Added the option to either use / not use an intercept for all kernels. Added the GraphArcCosine kernel to the docs. Reconfigured all graph / sequence kernels to accept variable length inputs when making predictions. Updated data processing to improve memory consumption on GPU for offline data during pretransform / hyperparameter tuning operations. Updated scaling factor for RBF random feature generation (this may change the value for the beta hyperparameter selected by hyperparameter tuning so that models tuned or fitted with a prior version of xGPR will need to be retuned but should have no effect on performance).
Added pyproject.toml file to force numpy preinstallation, thereby avoiding issues encountered if xGPR is installed as part of a requirements file with numpy not yet installed.
Updated dataset builder so that different batches with different xdim[1] are now accepted when building a dataset. This obviates the need to zero-pad data (although note that zero-padding can still be used).
Fixed a bug involving changing device after fitting from gpu to cpu.
Fixed a bug involving variable-length sequence inputs to FHT-conv1d kernels.
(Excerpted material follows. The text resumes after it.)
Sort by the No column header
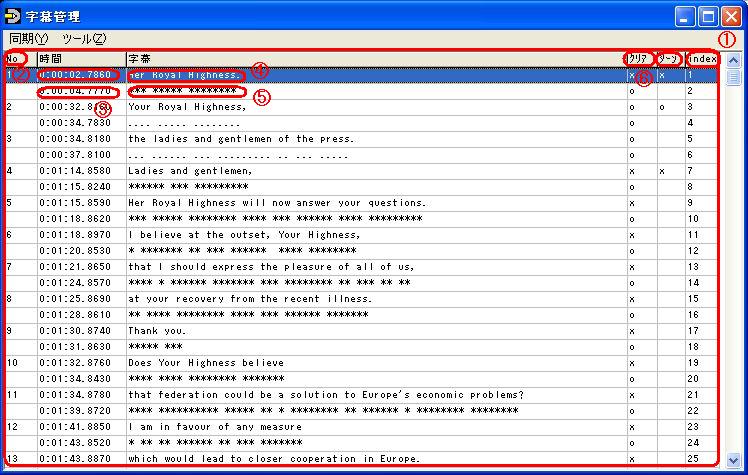 (15, 59)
Sped up the nan checking for dataset building.
Added sequence / graph averaging to all convolution kernels as an option. Added kernel PCA and clustering tools that do not require a fitted model as input.
Version for internal use; contains exact polynomial regression for low-degree polynomials (a quadratic). Also experimenting with alternative implementions of the polynomial kernel.
Greatly simplified the API and the hyperparameter tuning process. Added automated preconditioner construction / rank selection. Added classification using kernel discriminants. Improved polynomial kernel. Updated graph averaging prefactor calculation. Converted all kernels with two hyperparameters to one hyperparameter and all kernels with three hyperparameters to two, by using the automated beta selection routine. Removed kernelxPCA, which is only intermittently useful.
Fixed a bug in automatic preconditioner rank selection for classification.
Altered the definition of averaging for conv kernels.
Fixed a bug in rf feature generation for RBF-based kernels for situations where the number of input features is very large.
Extensive reworking of wrapped C++ / Cuda code for large improvements in either memory usage or speed for both fixed vector and convolution operations. Retired the poly and graph poly kernels, which are inefficient and rarely useful. Introduced sequence length masking, so that any zero padding we use is automatically masked if user so desires.
Fixed bug in static layers module.
Extensive modifications to wrapped C++ code for CPU convolution kernels specifically, achieving a 25% speedup and a large reduction in memory usage, which is now constant irrespective of sequence length. Fixed bug in sequence length normalization.
Achieved a close to 3x speedup for GPU random feature generation for convolution kernels and significant further speedup for CPU convolution kernels. Memory consumption now scales as O(1) with sequence length for both CPU / GPU. Added the simplex random features (Reid et al. 2023) modification as an option for most kernels, with the exception of MiniARD and (of course) Linear.
Simplified the FastConv1d API and updated the docs. FastConv1d now double checks that the sequence lengths are int32. pre_prediction_checks now also ensures sequence lengths are int32.
Removed classification as an option (since the kernel discriminant is not an optimal choice for this problem). Add classification back when / if a better classification model can be found.
Fixed bug in Cuda generation of RFFs for > 1024 input features which caused fewer RFFs than expected to be generated. Expanded unit tests to ensure > 1024 input features is now tested.
Updated all C++ code wrapping to nanobind; removed Cython routines; switched to a CMake-based build workflow.